By early February, Richie hadn’t actually answered when people (people from the Times , the Post , the Village Voice , the Key Food weekly circular) asked him what he thought of the presidential race — Wilder, Kerrey, Clinton, Tsongas, Harkin, Brown — Virginia, Nebraska, Arkansas, Iowa, California, with a tragicomic touch of Massachusetts in Tsongas. He said nothing. They all had their advantages; the main thing was to pick the one who best combined intelligence, decisiveness, compassion, and the will to win. When Gennifer Flowers had appeared on the scene, he’d kept a straight face and said, “We should wait and see what’s really going on.” When everyone started talking about Clinton’s dodging the draft, Richie told his own story, about showing up to enlist in Boston, ending up on a bus full of antiwar activists, and having to wait and try to enlist again, but by then the war was over. This was a story that even Ivy had never heard — how Debbie had found him wandering around Boston, wondering what to do. He was so stupid that he’d thought he would sign up, they’d take him, and he wouldn’t have to come up with bus fare home, so he spent his last dollar on, not anything manly like a pack of smokes, but an ice-cream cone. Ivy thought it was cute and funny, so Richie learned how to tell it in a way that promoted an image of self-effacing patriotism combined with subsequent moral and practical growth.

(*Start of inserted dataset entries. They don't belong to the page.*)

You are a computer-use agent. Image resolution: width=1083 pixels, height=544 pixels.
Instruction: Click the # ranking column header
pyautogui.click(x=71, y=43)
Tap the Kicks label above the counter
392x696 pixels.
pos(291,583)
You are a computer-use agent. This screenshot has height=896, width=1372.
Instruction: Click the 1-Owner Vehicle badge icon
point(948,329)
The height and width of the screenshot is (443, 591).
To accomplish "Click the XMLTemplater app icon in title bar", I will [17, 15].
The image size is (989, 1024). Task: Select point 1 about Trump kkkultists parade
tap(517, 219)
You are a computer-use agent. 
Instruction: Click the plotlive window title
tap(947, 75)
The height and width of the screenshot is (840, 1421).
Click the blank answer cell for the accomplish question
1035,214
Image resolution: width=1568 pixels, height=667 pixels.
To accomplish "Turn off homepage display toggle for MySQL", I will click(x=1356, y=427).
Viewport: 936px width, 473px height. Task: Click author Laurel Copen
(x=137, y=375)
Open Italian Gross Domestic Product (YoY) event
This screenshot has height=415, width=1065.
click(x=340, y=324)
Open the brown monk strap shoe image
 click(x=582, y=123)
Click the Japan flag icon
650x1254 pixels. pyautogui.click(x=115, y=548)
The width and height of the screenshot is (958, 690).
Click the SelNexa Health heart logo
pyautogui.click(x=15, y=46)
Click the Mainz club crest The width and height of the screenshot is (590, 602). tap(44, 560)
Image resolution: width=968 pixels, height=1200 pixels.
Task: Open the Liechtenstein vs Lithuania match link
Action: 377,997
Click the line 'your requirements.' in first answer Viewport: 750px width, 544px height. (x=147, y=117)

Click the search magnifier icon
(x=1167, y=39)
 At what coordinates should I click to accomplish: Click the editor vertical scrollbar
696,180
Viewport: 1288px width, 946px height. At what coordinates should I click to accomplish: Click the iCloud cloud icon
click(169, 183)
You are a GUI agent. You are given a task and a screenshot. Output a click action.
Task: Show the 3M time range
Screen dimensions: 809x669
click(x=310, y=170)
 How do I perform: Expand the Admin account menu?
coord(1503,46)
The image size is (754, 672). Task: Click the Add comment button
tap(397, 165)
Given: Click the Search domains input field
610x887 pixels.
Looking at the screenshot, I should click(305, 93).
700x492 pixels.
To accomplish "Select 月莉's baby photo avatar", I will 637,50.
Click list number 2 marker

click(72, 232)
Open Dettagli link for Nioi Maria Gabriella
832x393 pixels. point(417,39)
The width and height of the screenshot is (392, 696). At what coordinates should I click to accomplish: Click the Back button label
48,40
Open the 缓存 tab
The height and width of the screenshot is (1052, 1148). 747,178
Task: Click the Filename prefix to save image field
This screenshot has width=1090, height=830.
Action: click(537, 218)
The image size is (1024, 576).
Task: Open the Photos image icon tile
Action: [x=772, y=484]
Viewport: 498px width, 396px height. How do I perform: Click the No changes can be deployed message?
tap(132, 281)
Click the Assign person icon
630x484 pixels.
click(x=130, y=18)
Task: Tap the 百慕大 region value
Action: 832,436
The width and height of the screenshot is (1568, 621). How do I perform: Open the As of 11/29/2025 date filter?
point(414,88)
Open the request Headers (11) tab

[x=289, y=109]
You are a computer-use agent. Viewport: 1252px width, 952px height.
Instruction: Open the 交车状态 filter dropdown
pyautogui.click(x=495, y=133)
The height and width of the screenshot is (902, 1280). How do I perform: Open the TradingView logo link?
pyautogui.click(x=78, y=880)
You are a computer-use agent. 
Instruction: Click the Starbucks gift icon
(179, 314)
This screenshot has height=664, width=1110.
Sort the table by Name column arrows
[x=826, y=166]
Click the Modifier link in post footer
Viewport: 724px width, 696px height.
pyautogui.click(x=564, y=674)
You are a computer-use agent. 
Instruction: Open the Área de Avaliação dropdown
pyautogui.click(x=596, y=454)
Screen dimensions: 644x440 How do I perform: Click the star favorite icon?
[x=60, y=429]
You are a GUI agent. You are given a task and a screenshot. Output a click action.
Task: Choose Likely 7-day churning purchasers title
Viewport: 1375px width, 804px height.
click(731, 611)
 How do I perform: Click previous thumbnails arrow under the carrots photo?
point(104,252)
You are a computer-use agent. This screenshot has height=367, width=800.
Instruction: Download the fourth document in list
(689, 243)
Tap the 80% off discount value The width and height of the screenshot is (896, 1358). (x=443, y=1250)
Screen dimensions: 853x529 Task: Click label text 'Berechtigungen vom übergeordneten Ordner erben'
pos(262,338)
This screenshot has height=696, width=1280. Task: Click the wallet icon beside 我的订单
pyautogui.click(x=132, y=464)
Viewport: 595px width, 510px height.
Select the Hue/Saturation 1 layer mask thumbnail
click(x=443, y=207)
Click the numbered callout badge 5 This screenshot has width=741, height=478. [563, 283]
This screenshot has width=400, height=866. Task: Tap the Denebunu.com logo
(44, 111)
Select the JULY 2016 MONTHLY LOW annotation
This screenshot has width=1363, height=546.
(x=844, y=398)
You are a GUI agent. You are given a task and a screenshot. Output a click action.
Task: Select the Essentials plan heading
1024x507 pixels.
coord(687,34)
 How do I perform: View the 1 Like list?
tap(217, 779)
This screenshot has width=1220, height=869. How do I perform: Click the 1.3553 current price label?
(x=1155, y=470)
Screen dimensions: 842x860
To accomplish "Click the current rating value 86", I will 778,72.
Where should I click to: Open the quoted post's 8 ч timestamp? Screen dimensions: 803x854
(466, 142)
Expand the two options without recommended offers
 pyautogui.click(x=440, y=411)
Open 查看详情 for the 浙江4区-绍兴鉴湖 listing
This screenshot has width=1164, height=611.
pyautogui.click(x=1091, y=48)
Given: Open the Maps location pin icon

Richie watched all the presidential candidates — not to see what they thought, but more to observe how they presented themselves. From Clinton, he took sheer brazen forward motion; from Harkin, the habit of smiling just before saying something; from Brown, an air of contained impatience at the bullshit presented by the other side; from Wilder, a trick of dropping into seriousness just at the right moment — the joking is over, let me lead you into a discussion of the issues. From all of them he took a willingness to speak to any size crowd. At the end of February, he was asked to a breakfast group at Lefferts Historic House. His audience numbered three persons, including the one who had arranged the breakfast; she apologized profusely for forgetting to put it in the paper. Richie spoke earnestly and at length, as if he had a full house. The only truly awkward part was the question-and-answer period — dead silence. But he kept smiling.